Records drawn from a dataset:
⟨
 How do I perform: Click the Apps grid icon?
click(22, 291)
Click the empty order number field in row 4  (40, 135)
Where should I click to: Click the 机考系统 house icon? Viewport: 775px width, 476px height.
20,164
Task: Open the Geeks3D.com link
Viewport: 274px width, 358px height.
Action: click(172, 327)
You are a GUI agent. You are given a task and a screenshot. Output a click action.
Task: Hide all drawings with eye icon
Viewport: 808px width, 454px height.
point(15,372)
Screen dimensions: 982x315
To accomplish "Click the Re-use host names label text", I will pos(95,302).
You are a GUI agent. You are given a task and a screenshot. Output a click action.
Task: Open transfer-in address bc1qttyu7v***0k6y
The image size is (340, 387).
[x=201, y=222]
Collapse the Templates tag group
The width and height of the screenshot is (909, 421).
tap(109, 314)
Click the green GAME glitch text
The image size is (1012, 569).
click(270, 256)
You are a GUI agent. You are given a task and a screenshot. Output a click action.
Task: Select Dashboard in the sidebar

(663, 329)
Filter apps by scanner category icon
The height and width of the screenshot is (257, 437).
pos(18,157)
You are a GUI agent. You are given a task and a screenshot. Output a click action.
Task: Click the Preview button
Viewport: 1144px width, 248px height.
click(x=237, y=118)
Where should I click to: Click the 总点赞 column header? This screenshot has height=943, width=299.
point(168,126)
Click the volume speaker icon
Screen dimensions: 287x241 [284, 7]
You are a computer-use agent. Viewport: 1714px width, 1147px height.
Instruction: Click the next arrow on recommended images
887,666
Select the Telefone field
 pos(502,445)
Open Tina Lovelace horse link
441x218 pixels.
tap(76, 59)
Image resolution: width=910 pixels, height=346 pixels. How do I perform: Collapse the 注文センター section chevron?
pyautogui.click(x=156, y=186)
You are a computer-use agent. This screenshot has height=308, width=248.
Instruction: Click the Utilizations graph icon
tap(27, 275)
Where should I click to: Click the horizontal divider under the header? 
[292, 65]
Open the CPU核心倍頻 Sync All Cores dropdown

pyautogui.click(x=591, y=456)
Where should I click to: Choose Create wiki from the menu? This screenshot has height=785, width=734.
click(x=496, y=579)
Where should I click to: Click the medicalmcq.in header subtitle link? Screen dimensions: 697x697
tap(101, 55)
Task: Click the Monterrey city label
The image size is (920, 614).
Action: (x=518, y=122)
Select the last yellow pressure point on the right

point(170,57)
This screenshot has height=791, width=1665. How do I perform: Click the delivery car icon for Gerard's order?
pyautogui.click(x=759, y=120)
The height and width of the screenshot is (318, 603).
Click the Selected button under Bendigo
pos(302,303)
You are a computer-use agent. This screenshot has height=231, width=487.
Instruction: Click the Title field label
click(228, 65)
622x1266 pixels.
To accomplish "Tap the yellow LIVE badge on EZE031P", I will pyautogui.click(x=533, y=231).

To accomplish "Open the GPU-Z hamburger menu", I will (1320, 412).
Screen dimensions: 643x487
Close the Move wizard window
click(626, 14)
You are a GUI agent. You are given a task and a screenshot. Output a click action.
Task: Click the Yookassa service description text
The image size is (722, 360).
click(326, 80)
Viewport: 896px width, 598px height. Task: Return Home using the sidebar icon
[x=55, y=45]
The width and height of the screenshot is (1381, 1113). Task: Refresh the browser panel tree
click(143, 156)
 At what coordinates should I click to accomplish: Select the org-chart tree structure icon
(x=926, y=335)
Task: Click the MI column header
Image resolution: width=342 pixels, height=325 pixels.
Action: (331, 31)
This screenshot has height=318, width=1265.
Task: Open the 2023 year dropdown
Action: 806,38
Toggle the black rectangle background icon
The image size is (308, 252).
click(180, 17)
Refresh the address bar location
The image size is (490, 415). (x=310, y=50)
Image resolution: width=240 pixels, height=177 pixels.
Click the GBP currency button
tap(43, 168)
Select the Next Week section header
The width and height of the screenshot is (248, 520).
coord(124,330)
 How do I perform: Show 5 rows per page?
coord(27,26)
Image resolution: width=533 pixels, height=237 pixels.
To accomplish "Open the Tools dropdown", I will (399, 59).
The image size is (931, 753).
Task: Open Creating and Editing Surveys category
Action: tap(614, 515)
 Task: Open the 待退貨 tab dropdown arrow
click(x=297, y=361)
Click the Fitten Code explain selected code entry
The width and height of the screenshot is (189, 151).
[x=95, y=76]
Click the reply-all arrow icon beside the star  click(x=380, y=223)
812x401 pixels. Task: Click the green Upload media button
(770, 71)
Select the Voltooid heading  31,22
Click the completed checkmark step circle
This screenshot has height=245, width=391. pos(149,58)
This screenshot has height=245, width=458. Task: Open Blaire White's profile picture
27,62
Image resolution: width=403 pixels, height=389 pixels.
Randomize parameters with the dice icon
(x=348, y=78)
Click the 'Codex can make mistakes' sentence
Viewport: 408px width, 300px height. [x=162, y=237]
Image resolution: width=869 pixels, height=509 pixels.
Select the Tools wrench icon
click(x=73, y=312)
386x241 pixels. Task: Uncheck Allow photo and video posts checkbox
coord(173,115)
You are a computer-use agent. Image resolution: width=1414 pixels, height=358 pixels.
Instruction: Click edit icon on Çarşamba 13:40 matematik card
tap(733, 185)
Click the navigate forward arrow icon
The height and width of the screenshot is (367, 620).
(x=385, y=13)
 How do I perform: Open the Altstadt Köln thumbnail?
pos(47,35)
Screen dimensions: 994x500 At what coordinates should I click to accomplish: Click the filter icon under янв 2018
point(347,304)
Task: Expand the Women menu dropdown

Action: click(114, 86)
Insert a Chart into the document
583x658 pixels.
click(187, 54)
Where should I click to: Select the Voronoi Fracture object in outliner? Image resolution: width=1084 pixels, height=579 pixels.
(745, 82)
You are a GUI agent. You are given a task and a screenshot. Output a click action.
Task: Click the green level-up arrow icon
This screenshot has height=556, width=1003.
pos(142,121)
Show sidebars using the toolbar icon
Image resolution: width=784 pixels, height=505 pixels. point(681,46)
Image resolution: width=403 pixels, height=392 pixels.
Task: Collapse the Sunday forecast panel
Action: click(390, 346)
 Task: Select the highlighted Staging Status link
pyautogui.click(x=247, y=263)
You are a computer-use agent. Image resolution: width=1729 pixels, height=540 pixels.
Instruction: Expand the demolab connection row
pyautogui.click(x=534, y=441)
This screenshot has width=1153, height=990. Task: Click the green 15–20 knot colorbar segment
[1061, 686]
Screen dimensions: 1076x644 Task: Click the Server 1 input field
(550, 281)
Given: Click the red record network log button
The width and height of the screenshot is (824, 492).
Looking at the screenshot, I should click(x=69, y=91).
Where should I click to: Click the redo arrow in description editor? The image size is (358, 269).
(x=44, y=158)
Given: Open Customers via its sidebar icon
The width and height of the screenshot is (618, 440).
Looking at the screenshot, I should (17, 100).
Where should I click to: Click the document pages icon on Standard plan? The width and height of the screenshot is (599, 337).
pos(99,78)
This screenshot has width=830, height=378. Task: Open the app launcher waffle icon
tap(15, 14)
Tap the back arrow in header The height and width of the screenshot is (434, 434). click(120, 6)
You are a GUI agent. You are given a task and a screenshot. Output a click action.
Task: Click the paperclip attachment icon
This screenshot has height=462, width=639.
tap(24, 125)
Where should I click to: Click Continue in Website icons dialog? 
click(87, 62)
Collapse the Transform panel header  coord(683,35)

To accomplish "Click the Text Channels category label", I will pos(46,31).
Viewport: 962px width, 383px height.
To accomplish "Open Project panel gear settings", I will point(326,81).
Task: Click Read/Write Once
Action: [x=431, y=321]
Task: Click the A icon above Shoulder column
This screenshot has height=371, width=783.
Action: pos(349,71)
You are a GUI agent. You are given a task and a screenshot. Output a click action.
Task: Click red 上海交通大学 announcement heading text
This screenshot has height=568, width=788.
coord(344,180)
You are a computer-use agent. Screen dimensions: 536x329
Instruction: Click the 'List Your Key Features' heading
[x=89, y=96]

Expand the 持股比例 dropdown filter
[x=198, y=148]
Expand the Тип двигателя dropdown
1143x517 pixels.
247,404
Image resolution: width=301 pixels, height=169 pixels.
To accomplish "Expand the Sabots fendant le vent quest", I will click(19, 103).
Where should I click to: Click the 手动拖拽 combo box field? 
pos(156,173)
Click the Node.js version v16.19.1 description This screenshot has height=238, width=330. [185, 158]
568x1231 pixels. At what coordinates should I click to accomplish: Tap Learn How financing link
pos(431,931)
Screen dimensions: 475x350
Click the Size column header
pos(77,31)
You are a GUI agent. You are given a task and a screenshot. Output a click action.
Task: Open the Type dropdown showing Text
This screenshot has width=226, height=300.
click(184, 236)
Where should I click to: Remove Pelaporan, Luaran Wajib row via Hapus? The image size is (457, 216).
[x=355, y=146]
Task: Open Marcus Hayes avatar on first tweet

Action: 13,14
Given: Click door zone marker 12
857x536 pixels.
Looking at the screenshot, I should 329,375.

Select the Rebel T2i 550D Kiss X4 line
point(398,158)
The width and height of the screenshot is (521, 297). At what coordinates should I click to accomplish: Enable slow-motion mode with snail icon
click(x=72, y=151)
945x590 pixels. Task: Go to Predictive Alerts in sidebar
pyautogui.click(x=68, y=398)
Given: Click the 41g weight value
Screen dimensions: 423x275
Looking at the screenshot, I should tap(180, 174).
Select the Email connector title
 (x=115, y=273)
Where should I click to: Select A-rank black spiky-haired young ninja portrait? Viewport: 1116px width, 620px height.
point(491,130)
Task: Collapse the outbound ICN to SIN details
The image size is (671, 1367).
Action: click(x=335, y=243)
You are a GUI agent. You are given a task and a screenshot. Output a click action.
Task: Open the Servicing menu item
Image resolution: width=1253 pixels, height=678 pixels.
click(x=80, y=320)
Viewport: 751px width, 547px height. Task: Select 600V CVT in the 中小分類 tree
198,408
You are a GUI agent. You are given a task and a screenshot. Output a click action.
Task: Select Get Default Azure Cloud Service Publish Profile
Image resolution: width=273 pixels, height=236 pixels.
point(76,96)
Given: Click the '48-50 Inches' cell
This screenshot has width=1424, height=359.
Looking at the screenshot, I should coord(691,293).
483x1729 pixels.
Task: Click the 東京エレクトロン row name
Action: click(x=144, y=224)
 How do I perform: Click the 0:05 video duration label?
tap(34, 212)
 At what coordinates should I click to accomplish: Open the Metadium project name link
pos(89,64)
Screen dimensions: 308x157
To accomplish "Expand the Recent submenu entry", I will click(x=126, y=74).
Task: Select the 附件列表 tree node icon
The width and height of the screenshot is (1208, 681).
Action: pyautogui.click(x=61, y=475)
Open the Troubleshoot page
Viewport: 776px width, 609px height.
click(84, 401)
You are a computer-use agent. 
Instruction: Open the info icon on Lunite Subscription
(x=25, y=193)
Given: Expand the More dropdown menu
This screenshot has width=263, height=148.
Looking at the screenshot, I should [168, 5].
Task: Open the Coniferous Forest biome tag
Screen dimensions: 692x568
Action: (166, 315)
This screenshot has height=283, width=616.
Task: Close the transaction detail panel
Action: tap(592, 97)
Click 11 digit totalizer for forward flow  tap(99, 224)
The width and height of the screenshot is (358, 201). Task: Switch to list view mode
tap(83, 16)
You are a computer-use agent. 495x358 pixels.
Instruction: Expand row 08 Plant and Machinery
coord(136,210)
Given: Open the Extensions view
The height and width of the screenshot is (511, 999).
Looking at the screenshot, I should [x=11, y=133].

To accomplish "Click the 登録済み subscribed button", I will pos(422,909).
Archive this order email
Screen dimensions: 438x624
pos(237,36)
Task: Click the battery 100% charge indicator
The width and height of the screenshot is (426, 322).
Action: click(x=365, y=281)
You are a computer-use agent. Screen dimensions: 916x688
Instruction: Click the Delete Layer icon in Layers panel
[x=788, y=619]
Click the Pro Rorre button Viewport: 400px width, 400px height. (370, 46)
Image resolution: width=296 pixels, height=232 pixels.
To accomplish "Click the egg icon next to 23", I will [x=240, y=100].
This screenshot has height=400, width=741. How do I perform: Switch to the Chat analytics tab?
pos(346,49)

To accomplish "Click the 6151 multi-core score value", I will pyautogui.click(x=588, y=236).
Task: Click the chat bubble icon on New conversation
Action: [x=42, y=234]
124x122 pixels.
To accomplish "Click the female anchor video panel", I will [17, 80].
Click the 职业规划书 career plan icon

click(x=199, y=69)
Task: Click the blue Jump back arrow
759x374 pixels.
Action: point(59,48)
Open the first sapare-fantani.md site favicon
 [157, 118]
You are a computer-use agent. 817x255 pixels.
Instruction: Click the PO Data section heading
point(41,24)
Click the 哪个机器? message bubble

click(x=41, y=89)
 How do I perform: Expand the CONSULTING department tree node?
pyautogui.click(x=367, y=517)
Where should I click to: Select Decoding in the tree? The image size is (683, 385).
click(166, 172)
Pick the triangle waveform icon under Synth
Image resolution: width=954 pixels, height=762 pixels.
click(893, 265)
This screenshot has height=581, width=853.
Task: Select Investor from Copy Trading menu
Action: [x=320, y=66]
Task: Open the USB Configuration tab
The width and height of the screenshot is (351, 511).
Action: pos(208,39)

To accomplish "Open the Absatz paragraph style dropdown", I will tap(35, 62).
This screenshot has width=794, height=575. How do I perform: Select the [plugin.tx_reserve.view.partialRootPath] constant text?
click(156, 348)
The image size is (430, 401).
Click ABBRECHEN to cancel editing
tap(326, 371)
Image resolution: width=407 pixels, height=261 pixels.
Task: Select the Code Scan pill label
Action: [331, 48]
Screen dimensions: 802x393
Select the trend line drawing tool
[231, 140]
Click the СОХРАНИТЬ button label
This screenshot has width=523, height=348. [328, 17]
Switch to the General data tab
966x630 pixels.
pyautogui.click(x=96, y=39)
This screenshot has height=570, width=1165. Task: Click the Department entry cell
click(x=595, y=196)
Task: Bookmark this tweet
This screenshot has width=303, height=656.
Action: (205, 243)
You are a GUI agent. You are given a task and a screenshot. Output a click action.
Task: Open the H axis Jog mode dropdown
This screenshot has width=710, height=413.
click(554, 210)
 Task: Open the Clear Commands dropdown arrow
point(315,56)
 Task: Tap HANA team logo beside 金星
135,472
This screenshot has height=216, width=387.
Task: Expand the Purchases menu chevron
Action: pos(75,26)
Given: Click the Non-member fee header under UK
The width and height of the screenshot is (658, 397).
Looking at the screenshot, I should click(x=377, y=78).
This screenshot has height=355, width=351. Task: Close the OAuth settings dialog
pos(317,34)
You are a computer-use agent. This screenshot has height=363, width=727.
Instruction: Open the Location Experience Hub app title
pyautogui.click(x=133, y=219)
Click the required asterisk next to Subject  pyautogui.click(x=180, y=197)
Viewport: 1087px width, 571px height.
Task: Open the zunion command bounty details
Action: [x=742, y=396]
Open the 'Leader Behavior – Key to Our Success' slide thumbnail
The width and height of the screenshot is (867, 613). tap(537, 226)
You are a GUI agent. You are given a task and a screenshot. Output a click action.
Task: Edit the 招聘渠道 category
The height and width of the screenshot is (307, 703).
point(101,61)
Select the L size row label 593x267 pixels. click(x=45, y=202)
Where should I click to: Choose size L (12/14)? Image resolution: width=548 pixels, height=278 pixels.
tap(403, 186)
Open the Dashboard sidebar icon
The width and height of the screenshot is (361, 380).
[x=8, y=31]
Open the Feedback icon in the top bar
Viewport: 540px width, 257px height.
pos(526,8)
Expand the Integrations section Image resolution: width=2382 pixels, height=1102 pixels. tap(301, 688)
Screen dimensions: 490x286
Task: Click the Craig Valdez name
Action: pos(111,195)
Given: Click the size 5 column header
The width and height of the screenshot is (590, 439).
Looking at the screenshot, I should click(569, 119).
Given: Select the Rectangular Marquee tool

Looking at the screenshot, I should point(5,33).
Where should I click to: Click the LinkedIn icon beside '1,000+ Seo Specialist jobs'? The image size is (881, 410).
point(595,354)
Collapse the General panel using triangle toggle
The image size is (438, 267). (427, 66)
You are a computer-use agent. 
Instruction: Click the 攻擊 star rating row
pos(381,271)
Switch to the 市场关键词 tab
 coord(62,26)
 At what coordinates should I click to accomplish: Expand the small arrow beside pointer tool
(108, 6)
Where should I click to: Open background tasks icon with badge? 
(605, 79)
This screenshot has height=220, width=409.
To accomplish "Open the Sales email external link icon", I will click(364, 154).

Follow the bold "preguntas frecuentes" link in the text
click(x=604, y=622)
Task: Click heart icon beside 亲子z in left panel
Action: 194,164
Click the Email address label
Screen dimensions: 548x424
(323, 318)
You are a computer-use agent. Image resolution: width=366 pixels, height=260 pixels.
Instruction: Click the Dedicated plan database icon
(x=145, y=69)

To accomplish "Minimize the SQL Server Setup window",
⟩
_EXERCISE GOAL:_ Repeat, without changes, every line from the one that contains "Collapse the General" through the final line of the data.

_TASK RESPONSE:_
Collapse the General panel using triangle toggle
The image size is (438, 267). (427, 66)
You are a computer-use agent. 
Instruction: Click the 攻擊 star rating row
pos(381,271)
Switch to the 市场关键词 tab
 coord(62,26)
 At what coordinates should I click to accomplish: Expand the small arrow beside pointer tool
(108, 6)
Where should I click to: Open background tasks icon with badge? 
(605, 79)
This screenshot has height=220, width=409.
To accomplish "Open the Sales email external link icon", I will click(364, 154).

Follow the bold "preguntas frecuentes" link in the text
click(x=604, y=622)
Task: Click heart icon beside 亲子z in left panel
Action: 194,164
Click the Email address label
Screen dimensions: 548x424
(323, 318)
You are a computer-use agent. Image resolution: width=366 pixels, height=260 pixels.
Instruction: Click the Dedicated plan database icon
(x=145, y=69)

To accomplish "Minimize the SQL Server Setup window",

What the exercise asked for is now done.